Before granules, there was powder
Bisto itself goes back to 1908, when McRoberts and Patterson invented a meat-flavoured gravy powder. The sourced material records their surnames, though not much in the way of cosy biographical detail, which is probably for the best. The first Bisto product was made to thicken gravy while adding richer taste and aroma, and it quickly became a major name in British kitchens. Bisto is also widely credited as the developer of the first instant gravy, which is a simple enough idea now that it is easy to forget how useful it must have seemed at the time. A roast dinner can be a noble thing, but pan gravy has always had a talent for going thin, lumpy or mysteriously absent just when everyone is sitting down.
Granules changed the cupboard
Bisto Gravy Granules were introduced in 1979, dissolving in hot water to make a gravy substitute without needing meat juices in the pan. That matters for products like Bisto Chicken Gravy Granules because the modern format is not pretending to be the original 1908 powder. It is a later, more convenient branch of the same gravy family. By 2005, Bisto Gravy Granules were reported to hold more than 70% of the British market, with Bisto products stocked in nearly all British grocery outlets. That is not a small corner of the pantry. That is the sort of presence that makes people assume gravy comes in a tub unless told otherwise.
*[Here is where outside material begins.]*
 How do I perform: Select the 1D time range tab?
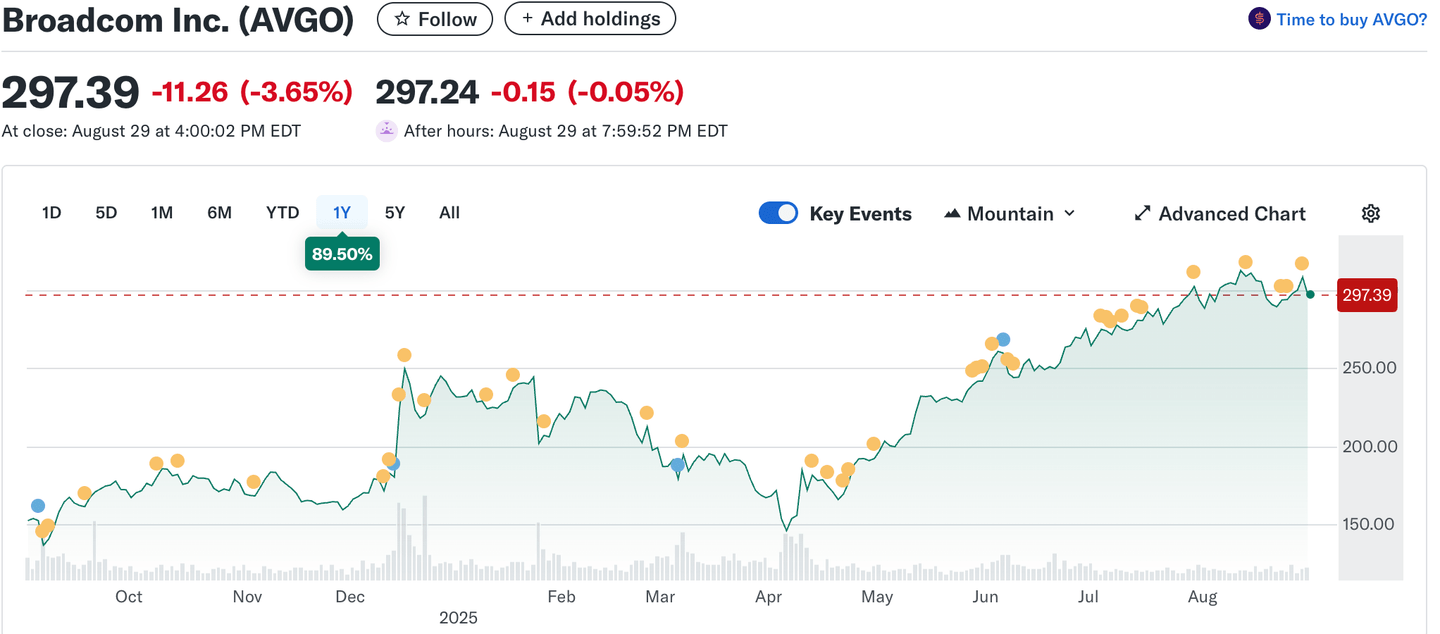[x=51, y=213]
The packet name and the family tree
The Bisto name has passed through a few corporate hands, including Cerebos and RHM Foods, before becoming part of Premier Foods when Premier bought Rank Hovis McDougall in 2007. That sort of ownership trail is useful mainly because it explains why old British food brands often live under modern company roofs. It does not mean the current owner invented the idea of Bisto, nor does it make the gravy any less recognisable to the person reaching for it on a wet Tuesday. Production locations have also changed over time, with Bisto associated in sourced material with Greatham, then Middlewich, and later Worksop. The important point for the shopper is simpler: the modern tub still carries the name people know from family tables, school-night dinners and the smell of something hot being poured over potatoes.
Why it follows people across the Atlantic
For British shoppers in Canada, Bisto Chicken Gravy Granules - 190g is not really about culinary ambition. It is about getting supper to feel right. A roast chicken dinner in Halifax, a pie in Toronto, chips in Calgary, or emergency mash in Vancouver can all feel slightly more like home when the gravy is the one you meant. It is the sort of thing that turns up in parcels from parents, in grandparents’ cupboards, and in shopping lists written by people who claim they are not sentimental, then become very particular about gravy. Fair enough. Some memories arrive with steam coming off them. The Great British Shop understands that quietly.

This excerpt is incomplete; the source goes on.